Hirexe is seeking an experienced
Claims Administrator
with a strong background in the US healthcare system to support one of our healthcare clients. This role is ideal for a detail-oriented professional who thrives in a call center environment and has hands-on experience with medical claims processing and resolution.

Job Summary:

The Claims Administrator will manage inbound and outbound calls related to medical claims, insurance verification, claim status inquiries, and denials. The role requires claims processing, resolution, and follow-up.
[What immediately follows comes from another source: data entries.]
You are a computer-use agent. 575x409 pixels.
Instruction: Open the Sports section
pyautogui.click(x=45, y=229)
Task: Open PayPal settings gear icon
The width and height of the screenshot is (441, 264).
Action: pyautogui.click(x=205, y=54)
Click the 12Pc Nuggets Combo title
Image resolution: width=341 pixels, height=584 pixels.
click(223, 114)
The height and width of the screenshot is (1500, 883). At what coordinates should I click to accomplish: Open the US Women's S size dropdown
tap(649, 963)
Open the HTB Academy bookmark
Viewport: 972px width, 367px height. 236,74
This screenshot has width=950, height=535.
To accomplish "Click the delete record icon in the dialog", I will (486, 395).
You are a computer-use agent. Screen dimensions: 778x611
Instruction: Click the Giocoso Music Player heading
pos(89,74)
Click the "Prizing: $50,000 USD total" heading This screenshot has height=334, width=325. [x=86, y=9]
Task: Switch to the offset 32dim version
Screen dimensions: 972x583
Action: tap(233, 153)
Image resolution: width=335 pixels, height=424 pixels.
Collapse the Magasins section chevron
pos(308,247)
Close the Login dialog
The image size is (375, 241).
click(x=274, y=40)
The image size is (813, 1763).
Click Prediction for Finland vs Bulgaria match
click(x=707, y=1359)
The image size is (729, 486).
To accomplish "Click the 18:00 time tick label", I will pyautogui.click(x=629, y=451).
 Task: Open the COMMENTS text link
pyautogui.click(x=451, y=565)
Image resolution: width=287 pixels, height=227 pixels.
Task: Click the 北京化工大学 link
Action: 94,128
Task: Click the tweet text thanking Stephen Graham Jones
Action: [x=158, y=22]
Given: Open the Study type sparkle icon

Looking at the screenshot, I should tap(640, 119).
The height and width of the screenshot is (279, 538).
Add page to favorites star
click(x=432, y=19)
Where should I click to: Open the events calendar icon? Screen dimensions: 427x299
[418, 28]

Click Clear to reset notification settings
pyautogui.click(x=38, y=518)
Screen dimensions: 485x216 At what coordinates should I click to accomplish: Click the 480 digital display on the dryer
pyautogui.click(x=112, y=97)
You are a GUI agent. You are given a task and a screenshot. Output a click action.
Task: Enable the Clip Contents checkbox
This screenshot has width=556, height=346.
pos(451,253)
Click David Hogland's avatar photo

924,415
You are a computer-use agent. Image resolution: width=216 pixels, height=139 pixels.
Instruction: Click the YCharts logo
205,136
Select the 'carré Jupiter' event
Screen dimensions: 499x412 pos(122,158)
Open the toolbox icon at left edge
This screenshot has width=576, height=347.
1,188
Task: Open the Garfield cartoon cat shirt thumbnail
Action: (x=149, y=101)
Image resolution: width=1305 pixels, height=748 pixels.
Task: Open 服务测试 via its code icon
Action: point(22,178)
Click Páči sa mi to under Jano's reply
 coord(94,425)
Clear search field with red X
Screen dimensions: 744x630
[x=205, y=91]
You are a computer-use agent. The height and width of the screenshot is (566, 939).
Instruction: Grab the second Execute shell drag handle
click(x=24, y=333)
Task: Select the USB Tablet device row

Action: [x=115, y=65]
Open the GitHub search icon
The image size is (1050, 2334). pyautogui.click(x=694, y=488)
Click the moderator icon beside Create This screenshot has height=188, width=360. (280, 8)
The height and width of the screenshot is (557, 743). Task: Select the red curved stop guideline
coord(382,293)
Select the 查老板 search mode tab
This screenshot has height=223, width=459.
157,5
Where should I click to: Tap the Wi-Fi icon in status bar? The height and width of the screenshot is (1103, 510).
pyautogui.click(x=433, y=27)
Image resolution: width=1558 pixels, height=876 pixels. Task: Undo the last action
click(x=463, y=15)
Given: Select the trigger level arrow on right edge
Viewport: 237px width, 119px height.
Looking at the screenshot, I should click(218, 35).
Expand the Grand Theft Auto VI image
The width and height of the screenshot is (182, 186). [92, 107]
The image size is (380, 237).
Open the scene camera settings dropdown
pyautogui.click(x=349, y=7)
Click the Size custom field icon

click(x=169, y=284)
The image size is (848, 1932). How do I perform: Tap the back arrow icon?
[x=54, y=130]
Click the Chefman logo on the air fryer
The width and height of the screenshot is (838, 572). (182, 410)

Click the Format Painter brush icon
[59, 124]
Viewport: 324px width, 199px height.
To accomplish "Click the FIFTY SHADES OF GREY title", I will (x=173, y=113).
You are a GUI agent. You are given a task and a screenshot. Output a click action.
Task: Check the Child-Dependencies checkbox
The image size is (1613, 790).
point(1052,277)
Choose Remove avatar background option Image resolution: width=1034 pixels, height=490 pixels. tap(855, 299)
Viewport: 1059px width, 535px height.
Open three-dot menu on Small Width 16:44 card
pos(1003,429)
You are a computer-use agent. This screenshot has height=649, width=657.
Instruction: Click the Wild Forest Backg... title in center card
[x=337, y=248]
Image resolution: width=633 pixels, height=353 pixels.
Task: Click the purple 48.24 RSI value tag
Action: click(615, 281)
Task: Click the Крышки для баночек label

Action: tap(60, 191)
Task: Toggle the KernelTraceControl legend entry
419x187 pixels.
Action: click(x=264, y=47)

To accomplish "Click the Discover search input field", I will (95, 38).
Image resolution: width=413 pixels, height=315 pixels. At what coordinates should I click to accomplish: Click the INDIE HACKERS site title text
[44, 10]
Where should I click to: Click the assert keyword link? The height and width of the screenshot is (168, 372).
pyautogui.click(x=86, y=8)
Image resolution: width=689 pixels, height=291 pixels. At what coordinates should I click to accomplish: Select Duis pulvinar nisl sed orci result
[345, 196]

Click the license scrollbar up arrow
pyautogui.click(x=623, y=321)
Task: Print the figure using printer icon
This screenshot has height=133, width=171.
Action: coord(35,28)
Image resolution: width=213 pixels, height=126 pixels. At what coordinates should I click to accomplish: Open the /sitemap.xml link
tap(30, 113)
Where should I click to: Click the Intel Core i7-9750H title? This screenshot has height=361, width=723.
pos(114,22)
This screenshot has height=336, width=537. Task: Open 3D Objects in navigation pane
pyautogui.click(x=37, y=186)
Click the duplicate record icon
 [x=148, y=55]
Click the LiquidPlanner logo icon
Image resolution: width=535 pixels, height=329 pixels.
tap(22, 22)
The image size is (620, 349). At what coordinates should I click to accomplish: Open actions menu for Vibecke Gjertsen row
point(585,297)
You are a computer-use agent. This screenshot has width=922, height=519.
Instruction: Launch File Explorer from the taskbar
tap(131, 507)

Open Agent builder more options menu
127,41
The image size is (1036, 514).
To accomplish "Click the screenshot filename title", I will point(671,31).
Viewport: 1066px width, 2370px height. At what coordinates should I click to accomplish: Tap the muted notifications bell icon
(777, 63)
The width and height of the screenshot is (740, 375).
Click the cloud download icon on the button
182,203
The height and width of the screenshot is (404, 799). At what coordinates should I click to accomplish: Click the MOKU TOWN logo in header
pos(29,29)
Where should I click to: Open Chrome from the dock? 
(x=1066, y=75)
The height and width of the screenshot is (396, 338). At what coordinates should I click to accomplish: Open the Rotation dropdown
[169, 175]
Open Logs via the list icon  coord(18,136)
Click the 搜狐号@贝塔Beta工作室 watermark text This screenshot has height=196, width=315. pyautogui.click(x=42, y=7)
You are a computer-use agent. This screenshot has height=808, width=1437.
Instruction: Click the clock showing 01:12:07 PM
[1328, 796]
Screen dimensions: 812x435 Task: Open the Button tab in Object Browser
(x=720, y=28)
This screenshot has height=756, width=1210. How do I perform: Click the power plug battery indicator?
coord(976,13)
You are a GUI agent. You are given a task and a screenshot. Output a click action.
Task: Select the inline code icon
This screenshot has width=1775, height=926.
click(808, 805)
The ideal candidate has at least 1 year of experience in US healthcare claims administration and is comfortable working in a fast-paced call center setting.

Key Responsibilities:

  • Manage inbound and outbound calls from patients, clients, and healthcare providers regarding billing, invoicing, and debt inquiries.
  • Assist customers with understanding medical bills, insurance statements, and payment plans.
  • Resolve billing discrepancies, disputes, and issues in a timely and professional manner.
  • Support debt consolidation efforts by providing accurate information, verifying accounts, and coordinating payments.
  • Maintain accurate records of all customer interactions in the CRM or relevant systems.
  • Collaborate with internal teams to ensure seamless resolution of complex billing issues.
  • Uphold company policies and compliance with HIPAA and other relevant healthcare regulations.
  • Initiate and track claims appeals and corrections to ensure timely reimbursement.
  • Ensure compliance with HIPAA, payer policies, and internal quality standards.

Requirements:

  • Minimum 1 year of experience in US healthcare claims administration, medical billing, or insurance follow-ups.
  • Familiarity with medical terminology, healthcare billing, and insurance processes.
  • Strong verbal and written communication skills.
  • Excellent problem-solving abilities and attention to detail.
  • Experience working in a call center or high-volume claims environment preferred.
  • Ability to manage multiple tasks and maintain professionalism under pressure.
  • Strong analytical and problem-solving skills with high attention to detail.
  • Proficiency in Microsoft Office, G-Suite and CRM software; experience with billing systems preferred.
  • Knowledge of HIPAA regulations and patient confidentiality requirements.